Beginning with the line that contains "Image resolution: width=242", return every line down to the last one in the material below, exactly and with no others.
§
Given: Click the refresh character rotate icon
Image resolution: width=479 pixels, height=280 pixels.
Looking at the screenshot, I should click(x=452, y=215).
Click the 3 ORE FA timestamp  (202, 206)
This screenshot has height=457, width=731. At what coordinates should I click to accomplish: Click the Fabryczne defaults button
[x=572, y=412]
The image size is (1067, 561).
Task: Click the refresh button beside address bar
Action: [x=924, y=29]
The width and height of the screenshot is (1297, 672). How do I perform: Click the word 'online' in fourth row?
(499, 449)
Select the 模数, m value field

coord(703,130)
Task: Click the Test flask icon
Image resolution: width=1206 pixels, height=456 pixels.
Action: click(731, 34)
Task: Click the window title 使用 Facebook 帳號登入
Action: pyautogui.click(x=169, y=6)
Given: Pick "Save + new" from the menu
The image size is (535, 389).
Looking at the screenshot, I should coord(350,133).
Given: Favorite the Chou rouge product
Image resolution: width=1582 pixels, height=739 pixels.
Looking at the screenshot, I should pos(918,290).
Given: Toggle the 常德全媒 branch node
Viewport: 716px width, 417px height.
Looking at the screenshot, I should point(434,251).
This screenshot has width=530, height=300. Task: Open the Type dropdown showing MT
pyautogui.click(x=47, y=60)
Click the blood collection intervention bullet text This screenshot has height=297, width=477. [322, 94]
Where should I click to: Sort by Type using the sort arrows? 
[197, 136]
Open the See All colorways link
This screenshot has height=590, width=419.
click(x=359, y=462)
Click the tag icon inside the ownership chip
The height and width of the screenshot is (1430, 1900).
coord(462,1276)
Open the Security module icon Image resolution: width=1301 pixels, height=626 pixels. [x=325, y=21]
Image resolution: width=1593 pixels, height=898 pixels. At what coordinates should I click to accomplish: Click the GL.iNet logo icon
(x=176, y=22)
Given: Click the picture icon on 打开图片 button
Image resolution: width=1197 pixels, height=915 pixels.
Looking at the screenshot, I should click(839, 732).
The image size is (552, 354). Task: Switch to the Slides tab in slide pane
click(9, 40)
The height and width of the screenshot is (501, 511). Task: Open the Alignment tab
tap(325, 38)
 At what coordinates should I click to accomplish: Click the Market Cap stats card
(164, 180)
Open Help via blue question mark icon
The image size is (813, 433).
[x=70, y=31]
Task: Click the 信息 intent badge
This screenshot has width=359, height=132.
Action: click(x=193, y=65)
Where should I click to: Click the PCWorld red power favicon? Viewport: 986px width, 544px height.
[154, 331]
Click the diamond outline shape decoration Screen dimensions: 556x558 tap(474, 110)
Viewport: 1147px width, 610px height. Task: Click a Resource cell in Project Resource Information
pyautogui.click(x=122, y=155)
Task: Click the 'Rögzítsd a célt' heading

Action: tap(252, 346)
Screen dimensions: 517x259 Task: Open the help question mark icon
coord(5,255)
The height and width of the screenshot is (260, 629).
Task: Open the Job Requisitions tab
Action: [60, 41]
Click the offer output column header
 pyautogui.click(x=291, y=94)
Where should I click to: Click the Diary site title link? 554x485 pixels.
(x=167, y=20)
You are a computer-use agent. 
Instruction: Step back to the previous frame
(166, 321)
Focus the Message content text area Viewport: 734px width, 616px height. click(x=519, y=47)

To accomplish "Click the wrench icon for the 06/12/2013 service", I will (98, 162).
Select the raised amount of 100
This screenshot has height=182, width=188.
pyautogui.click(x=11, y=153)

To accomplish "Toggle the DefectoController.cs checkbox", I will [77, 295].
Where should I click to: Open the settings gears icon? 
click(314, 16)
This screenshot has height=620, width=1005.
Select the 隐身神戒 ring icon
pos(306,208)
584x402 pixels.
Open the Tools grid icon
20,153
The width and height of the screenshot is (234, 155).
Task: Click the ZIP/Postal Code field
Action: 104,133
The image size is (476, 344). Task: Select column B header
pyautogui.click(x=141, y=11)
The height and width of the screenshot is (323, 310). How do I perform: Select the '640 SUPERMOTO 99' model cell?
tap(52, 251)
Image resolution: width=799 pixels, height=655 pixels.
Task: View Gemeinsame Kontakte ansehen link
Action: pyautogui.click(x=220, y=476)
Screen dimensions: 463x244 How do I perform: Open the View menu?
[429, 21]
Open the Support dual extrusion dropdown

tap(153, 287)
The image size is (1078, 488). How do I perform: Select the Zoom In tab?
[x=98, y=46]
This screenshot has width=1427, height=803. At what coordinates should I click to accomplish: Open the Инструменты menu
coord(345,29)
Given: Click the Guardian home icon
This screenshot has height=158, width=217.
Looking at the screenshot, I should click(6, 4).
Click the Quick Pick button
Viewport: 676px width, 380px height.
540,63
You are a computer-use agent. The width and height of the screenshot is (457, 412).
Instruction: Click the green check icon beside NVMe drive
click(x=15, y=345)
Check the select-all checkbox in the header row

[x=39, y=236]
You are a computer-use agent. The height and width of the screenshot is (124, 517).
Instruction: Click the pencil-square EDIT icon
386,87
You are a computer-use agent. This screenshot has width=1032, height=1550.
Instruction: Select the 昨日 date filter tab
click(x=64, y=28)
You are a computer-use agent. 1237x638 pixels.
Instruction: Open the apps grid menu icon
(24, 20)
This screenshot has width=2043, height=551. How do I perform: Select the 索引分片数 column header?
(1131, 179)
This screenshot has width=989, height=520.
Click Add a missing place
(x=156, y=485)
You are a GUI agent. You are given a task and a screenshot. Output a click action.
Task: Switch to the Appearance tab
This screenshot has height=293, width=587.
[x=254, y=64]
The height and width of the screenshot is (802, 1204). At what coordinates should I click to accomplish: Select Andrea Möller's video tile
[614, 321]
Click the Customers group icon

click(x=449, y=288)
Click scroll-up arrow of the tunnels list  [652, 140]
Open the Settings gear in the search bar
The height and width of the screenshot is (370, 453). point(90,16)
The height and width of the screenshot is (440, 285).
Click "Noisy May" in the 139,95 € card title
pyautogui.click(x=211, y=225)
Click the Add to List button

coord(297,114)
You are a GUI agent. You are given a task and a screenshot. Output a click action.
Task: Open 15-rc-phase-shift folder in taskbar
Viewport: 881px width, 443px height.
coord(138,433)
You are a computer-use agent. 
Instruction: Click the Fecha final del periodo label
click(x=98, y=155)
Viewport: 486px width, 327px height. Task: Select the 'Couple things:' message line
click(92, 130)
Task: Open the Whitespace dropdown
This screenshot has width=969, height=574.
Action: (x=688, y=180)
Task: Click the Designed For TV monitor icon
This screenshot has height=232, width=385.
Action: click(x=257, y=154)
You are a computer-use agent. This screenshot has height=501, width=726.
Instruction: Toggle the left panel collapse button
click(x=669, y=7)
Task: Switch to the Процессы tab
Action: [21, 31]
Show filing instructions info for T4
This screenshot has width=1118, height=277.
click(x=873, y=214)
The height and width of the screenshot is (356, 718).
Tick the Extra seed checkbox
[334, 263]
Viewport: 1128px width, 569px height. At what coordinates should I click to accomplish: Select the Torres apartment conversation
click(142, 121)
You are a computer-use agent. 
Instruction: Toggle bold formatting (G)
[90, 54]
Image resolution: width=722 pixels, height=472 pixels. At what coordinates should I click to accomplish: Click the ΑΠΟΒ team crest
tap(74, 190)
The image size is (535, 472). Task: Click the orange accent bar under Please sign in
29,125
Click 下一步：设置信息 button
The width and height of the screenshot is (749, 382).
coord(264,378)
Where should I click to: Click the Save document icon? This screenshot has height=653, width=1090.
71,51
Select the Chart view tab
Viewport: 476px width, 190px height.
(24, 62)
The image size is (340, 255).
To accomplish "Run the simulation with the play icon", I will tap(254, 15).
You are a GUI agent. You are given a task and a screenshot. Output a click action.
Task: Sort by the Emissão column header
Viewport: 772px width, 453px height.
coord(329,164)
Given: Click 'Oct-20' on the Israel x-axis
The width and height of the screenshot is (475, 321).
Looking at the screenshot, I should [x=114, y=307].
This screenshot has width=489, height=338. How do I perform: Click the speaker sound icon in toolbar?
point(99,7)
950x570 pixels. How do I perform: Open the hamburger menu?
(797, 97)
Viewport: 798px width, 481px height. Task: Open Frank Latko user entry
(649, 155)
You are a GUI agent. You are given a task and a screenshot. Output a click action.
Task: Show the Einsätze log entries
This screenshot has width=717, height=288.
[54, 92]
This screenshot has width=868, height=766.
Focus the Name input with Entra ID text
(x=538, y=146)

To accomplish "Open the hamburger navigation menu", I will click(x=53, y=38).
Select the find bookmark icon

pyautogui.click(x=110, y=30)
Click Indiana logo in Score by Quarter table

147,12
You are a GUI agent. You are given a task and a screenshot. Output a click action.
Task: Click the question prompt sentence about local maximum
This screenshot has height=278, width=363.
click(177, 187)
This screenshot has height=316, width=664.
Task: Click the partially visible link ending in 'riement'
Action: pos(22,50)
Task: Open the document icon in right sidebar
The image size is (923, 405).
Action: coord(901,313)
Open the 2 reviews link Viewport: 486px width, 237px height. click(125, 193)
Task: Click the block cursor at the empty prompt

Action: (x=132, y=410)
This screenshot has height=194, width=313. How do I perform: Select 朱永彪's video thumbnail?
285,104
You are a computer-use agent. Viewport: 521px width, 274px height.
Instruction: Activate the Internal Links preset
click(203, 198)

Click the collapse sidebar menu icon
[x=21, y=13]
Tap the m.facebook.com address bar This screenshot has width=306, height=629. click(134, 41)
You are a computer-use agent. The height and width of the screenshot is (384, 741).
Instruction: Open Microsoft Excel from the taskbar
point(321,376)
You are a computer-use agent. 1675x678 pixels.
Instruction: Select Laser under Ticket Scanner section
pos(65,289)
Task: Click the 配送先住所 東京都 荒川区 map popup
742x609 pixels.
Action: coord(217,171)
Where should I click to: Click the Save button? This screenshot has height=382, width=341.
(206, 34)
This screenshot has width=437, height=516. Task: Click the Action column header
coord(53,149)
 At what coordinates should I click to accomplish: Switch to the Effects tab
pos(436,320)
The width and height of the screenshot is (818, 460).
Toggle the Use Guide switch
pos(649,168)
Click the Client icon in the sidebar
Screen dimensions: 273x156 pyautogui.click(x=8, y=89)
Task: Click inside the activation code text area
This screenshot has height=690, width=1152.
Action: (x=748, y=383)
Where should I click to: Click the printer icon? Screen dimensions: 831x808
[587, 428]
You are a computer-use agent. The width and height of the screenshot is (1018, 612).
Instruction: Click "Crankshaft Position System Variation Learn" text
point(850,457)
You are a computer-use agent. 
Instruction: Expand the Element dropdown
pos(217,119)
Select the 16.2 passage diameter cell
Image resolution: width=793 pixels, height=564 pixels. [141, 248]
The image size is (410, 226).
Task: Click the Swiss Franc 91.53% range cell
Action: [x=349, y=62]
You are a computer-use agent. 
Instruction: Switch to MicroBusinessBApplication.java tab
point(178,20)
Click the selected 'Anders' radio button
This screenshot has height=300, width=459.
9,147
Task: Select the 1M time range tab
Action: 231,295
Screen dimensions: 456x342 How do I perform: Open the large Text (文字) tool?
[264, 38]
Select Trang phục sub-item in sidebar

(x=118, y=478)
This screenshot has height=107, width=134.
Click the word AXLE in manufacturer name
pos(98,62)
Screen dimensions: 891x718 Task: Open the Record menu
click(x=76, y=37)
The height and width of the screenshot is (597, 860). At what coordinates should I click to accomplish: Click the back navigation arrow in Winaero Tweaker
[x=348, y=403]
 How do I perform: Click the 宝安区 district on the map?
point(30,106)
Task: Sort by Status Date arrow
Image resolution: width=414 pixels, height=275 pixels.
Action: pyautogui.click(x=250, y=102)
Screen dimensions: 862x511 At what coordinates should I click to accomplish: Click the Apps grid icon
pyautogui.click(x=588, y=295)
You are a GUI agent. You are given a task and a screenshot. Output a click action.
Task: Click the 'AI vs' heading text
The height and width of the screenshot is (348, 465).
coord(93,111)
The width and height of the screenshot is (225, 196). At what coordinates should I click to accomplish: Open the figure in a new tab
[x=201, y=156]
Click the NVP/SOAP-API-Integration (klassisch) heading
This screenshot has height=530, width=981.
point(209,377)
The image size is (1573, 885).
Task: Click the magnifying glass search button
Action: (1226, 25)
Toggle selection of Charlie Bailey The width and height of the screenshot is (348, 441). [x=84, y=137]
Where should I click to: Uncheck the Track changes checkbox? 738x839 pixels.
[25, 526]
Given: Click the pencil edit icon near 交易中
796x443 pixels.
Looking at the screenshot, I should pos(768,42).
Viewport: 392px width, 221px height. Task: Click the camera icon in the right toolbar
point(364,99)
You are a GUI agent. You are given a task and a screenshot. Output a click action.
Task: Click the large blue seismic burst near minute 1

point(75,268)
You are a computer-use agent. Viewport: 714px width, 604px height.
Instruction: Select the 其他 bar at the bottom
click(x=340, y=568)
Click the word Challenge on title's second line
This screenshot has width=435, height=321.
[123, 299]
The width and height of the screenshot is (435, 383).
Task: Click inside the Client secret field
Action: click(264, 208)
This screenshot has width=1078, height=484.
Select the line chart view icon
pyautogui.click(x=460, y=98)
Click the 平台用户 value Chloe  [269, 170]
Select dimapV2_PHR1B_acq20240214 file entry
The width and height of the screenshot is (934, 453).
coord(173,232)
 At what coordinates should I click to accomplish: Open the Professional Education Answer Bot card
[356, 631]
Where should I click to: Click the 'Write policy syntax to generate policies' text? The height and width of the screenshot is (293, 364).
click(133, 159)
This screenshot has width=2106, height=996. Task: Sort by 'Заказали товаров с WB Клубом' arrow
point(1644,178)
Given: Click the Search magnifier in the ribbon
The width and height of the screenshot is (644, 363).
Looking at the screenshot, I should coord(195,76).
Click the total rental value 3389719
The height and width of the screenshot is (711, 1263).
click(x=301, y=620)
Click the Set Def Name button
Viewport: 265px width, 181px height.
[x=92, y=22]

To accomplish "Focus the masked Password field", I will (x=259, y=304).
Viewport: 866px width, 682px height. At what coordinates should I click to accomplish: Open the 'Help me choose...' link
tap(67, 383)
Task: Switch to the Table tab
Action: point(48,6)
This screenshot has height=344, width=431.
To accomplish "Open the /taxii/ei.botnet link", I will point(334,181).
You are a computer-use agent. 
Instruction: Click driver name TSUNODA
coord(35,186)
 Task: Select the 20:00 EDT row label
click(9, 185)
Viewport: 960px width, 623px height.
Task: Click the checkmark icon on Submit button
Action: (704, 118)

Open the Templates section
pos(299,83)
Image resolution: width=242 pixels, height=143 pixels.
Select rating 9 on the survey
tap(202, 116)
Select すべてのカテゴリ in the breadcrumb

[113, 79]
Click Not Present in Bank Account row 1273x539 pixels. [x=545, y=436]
§
[Answer area]:
Image resolution: width=242 pixels, height=143 pixels.
Select rating 9 on the survey
tap(202, 116)
Select すべてのカテゴリ in the breadcrumb

[113, 79]
Click Not Present in Bank Account row 1273x539 pixels. [x=545, y=436]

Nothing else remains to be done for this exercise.